Operating profits in the first quarter fell further than analysts had expected. The decline was partly because Ericsson needed to offer cheaper deals to secure new contracts, in particular in China, which led to a decline in margins.
Operating profit dropped to Skr2.1bn from Skr2.6bn in the same period in the previous year, which was also lower than had been anticipated. Gross margin was reported at 35.4 per cent, compared with 36.5 per cent last year.
Revenues during the first three months of the year were also worse than analysts' forecasts. Revenues rose by 13 per cent to Skr53.5bn owing to the effect of the strong dollar but sales on a like-for-like basis dropped 6 per cent. Like-for-like sales at the core networks equipment business fell 9 per cent.
Hans Vestberg, chief executive, warned that Ericsson expected "North American mobile broadband business to remain slow in the short term". He added that "the fast pace of 4G deployments in Mainland China [would] continue".
Mr Vestberg said that the merger of Ericsson's two main European rivals would not affect its own strategy. He declined to say whether the deal was positive or negative for Ericsson, but added that it was a "logical" step for the two companies.

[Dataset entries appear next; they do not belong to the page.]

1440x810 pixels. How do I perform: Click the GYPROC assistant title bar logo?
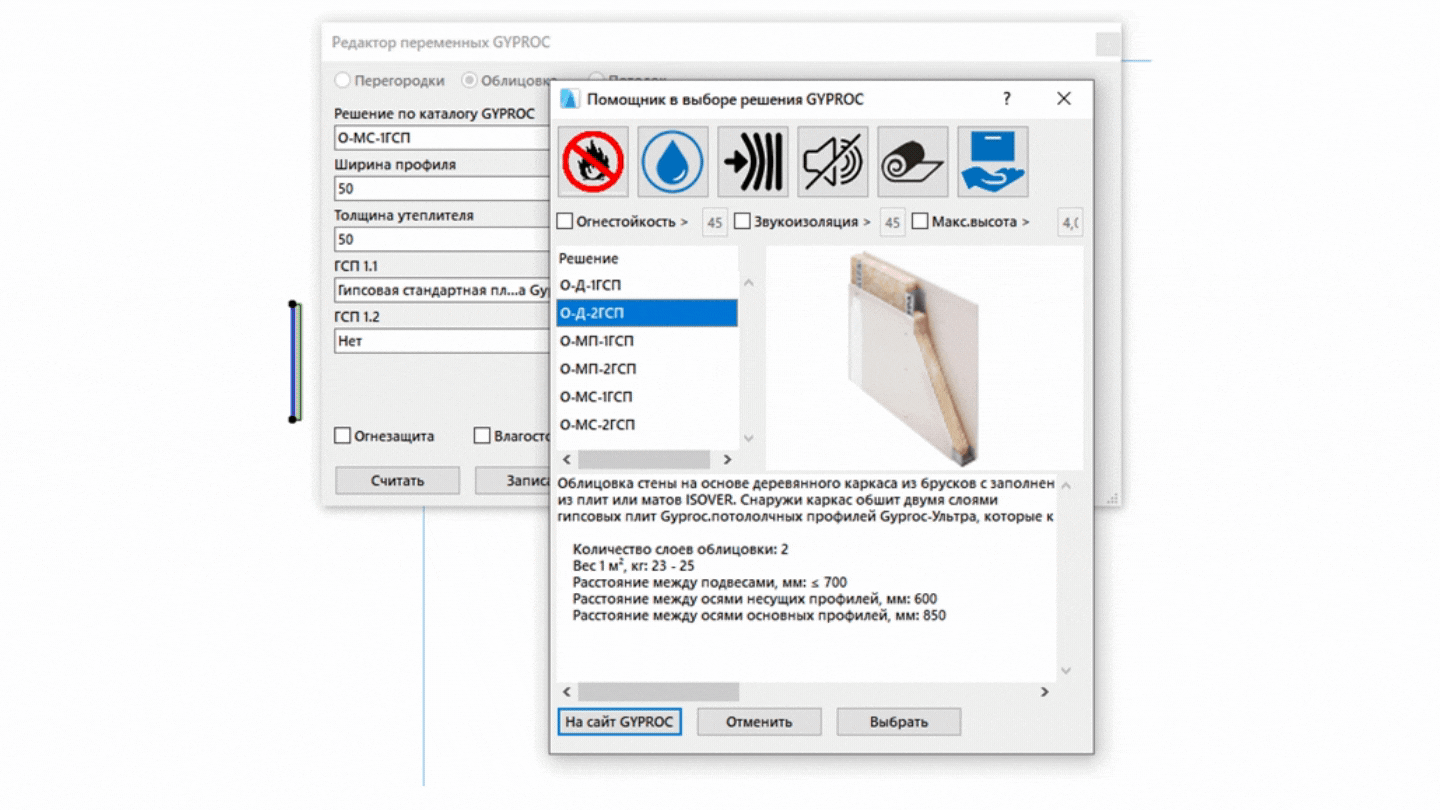569,99

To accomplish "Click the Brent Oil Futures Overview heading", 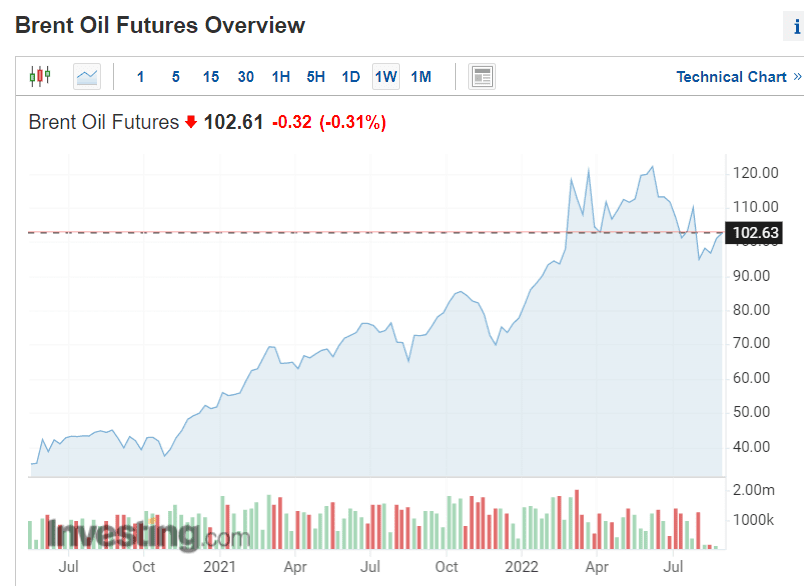I will coord(160,25).
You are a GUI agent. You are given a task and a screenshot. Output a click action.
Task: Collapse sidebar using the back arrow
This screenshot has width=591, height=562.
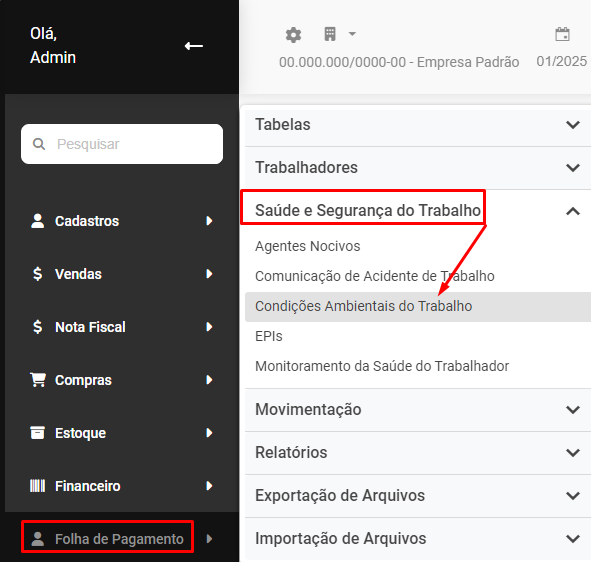(x=194, y=46)
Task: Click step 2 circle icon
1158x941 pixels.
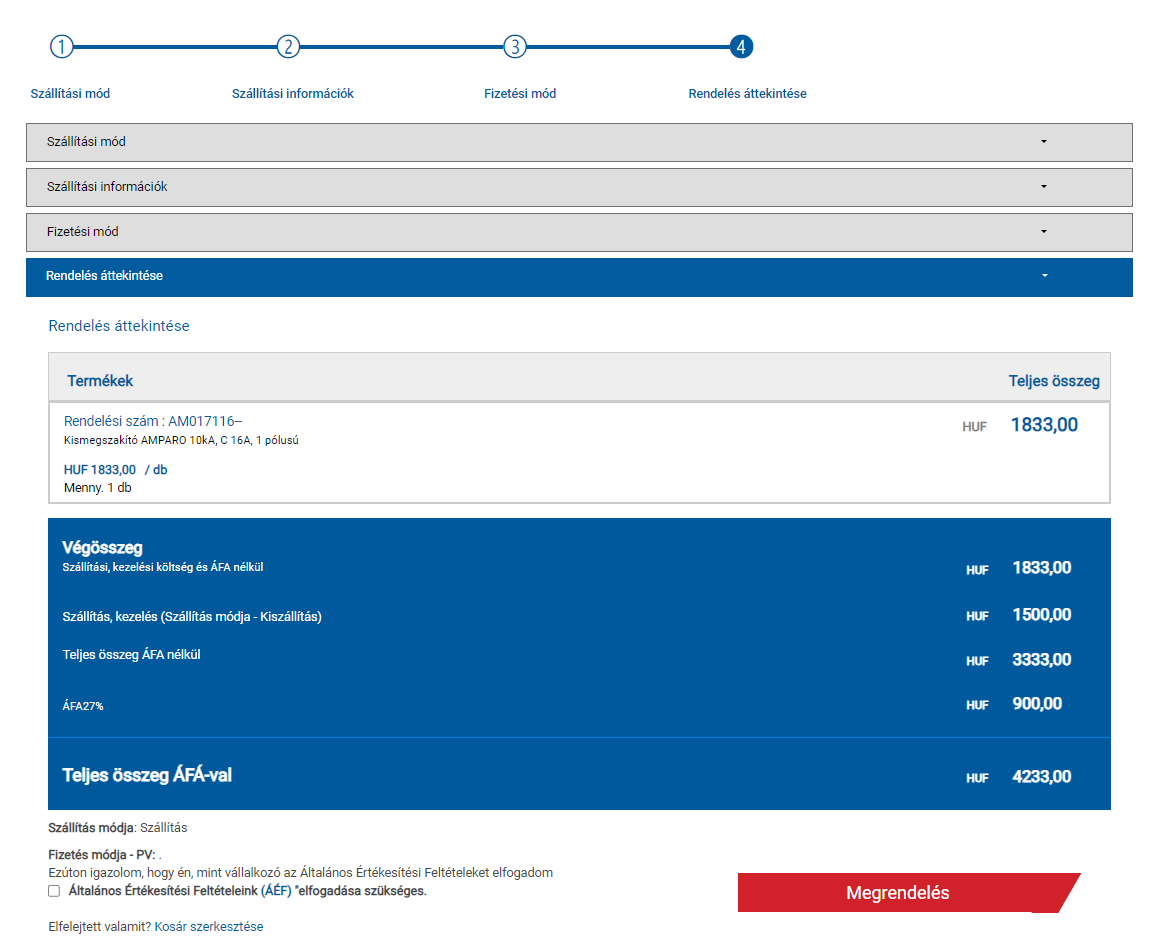Action: [288, 47]
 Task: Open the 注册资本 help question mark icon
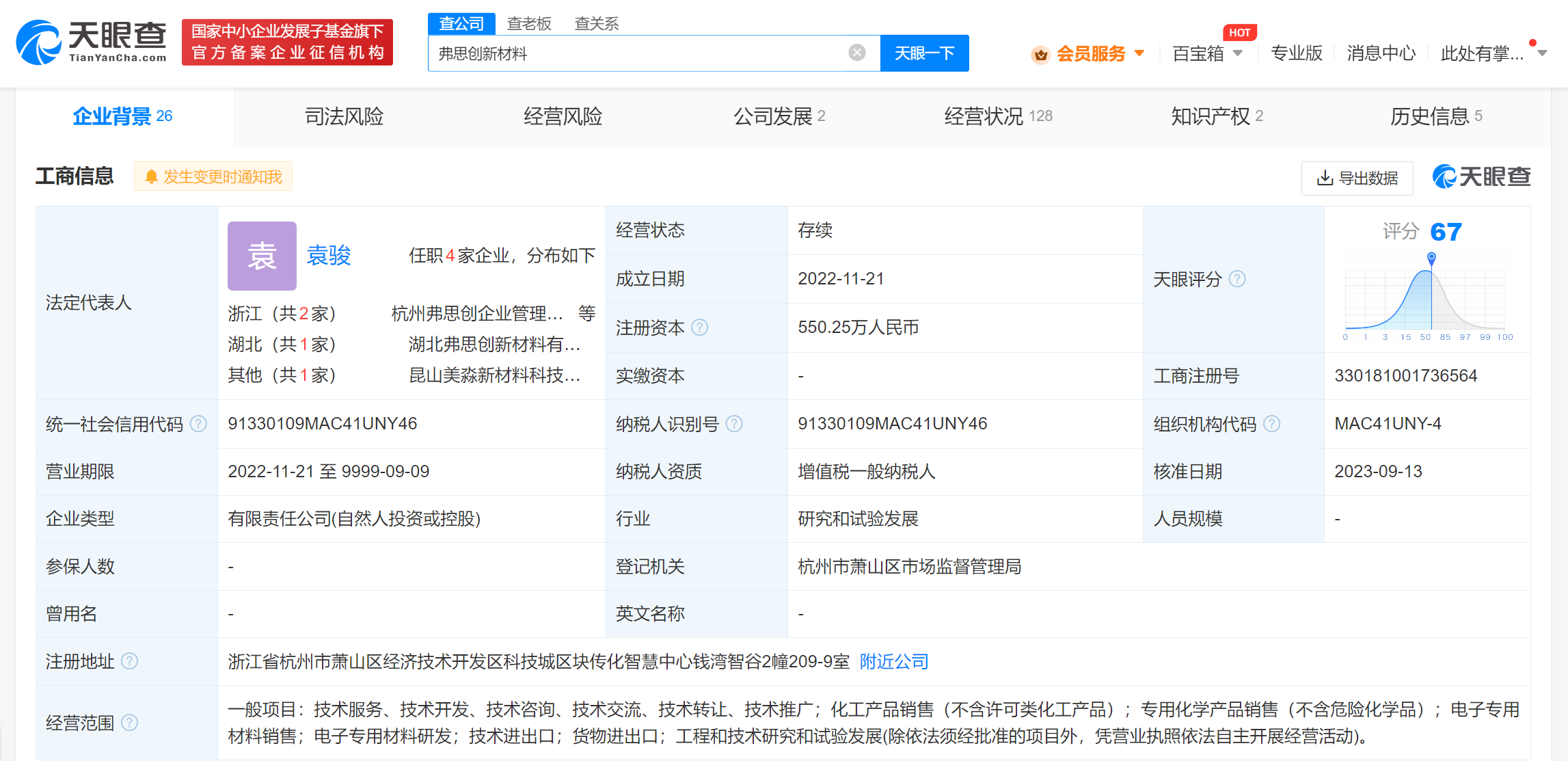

Ericsson will remain the largest telecoms equipment maker by sales even after the two rivals have merged.
An ongoing legal battle over the right to use Ericsson's patented technology with Apple - one of its largest licensing partners - also weighed on revenues in the quarter.
Analysts at Bernstein said that "the magnitude of the gross margin impact of this change in mix is surprising", but that the fundamental strengths of Ericsson as the market leader gave it confidence for a recovery.
"We believe the ongoing dispute with Apple accounts for at least 100 basis points of the gross margin disappointment," said Bernstein. "Most of the gross margin disappointment is driven by mix shift with US network sales down 20 per cent year on year and South East Asia and India network sales up 30 per cent and 137 per cent respectively."